Extracted from a thread just posted: 7 dinner wines: 2008 Laurent-Perrier, 2021 Calsac Clos des Maladries, 2022 Istine Vigna Mezzapianza Chianti, 2022 Istine Elle Chianti, 2015 Montevertine, 2016 Isole e Olena Ceperello
2008 LAURENT-PERRIER MILLESIME BRUT- poured blind for the others; made of 50% Chardonnay and 50% Pinot Noir aged 8-9 years on the lees and dosed at 8 gpl, following its lemon yellow color came aromas of lemon meringue pie, but on the palate, the meringue gave way to a heavier statement of ripe lemon and lime delivered with some body and depth that would have flattened out the pie; additional notes of pear and green apple joined in with a coat of honey; it had some richness, elegance and sophistication and was quite refreshing; obviously, these notes imply this was really good and it was, but it lacked some of the intensity, energy and magnificence of other bottles of which I’ve had a few cases.

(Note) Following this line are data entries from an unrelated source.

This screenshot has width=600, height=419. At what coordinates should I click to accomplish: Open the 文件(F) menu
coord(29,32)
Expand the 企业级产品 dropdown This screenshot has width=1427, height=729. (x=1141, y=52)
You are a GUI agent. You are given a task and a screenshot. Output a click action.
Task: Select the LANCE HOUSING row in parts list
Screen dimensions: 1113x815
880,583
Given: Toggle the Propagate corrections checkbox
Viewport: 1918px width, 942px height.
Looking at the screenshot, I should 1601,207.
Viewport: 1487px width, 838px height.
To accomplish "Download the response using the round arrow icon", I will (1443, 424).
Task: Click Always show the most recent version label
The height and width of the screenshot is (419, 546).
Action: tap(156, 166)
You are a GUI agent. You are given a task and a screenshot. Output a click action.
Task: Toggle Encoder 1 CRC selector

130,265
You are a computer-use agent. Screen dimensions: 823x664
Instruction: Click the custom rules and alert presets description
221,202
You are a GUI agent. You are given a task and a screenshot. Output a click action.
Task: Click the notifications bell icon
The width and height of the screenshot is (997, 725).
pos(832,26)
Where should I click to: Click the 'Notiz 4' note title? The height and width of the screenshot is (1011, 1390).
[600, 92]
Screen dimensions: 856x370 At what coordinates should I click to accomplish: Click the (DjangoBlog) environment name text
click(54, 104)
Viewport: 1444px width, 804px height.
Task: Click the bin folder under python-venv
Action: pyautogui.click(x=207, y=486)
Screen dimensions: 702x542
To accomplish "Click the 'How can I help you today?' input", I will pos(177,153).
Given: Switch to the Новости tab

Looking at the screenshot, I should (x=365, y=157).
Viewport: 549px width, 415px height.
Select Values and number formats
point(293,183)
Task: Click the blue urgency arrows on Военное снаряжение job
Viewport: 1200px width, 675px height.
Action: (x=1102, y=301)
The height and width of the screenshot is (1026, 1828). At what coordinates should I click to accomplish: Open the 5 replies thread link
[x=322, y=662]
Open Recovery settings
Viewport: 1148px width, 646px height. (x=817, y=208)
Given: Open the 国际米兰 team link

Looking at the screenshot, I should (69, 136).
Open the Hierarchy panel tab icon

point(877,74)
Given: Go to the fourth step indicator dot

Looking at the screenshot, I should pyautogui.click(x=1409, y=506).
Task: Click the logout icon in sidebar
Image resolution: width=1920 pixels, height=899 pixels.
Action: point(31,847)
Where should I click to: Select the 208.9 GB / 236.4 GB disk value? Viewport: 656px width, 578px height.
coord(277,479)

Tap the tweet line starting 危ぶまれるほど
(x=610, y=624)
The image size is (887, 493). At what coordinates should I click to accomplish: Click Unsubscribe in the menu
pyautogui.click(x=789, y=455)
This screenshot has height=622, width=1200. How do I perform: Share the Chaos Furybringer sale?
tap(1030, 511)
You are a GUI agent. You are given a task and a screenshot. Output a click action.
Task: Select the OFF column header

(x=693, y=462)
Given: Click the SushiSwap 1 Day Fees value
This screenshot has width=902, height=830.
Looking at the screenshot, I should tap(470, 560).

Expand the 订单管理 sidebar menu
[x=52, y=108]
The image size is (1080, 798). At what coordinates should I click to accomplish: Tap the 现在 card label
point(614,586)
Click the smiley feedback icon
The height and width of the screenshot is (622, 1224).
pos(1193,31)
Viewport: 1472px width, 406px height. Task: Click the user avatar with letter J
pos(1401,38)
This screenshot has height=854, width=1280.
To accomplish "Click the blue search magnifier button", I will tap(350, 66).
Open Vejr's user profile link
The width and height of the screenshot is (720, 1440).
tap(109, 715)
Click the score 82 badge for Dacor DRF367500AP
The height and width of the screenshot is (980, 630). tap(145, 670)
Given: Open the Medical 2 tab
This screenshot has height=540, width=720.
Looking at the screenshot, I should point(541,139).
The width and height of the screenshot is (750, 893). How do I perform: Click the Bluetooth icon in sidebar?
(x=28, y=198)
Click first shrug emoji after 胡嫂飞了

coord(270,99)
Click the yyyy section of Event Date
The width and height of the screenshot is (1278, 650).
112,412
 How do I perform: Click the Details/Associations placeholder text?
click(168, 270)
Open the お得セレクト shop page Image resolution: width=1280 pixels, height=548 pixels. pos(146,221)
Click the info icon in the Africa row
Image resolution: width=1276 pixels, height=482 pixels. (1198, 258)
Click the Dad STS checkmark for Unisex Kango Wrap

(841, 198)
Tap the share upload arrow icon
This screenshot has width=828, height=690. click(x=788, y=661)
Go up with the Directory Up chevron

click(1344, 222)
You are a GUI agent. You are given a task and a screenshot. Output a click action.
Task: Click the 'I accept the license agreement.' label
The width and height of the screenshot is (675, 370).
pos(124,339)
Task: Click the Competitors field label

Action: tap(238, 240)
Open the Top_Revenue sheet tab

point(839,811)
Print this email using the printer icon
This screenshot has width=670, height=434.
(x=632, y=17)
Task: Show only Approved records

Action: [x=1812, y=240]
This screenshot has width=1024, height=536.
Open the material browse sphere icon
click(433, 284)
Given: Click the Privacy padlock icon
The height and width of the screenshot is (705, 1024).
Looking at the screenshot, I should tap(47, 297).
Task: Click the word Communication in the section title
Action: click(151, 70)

2021 ETIENNE CALSAC CLOS des MALADRIES GRAND CRU BLANC de BLANC EXTRA BRUT AVISE- from a producer new to me, this fine bubbly featured mellow and yet quite pleasing notes from the nose through the tail; even the color was mellow being a light yellow; the nose included mild peppermint and citrus fruit with lime most prominent; later on, some chalk and saline accents came in; this was a subtly significant champagne that I enjoyed for that trait and its flavors and gentleness; disgorged 2/25 and dosed at 2 gpl.
About the producer: “Etienne Calsac is part of the new Champagne generation, and his aim is to make producer champagne that expresses its terroir all while respecting the soil and the vines. Setting up in 2010 after spending time in the US, New Zealand, and Canada, he now cultivates 2.8 hectares of vines between Avize and the Marne valley. In Avize, the famous Côte des Blancs grand cru where Etienne inherited his family’s winery, the Chardonnay grapes grow in the Clos du Maladrie. Moving towards organic methods – unusual in the region- he uses neither pesticides nor herbicides in the vineyard. For a few years now, the domain’s mission has been to bring forgotten grape varieties back to Champagne, leading to the planting of Pinot Blanc, Arbane, and Petit Meslier vines. These frank champagnes have already found their way onto menus at some of France’s top hotels” and its way to Santa Barbara.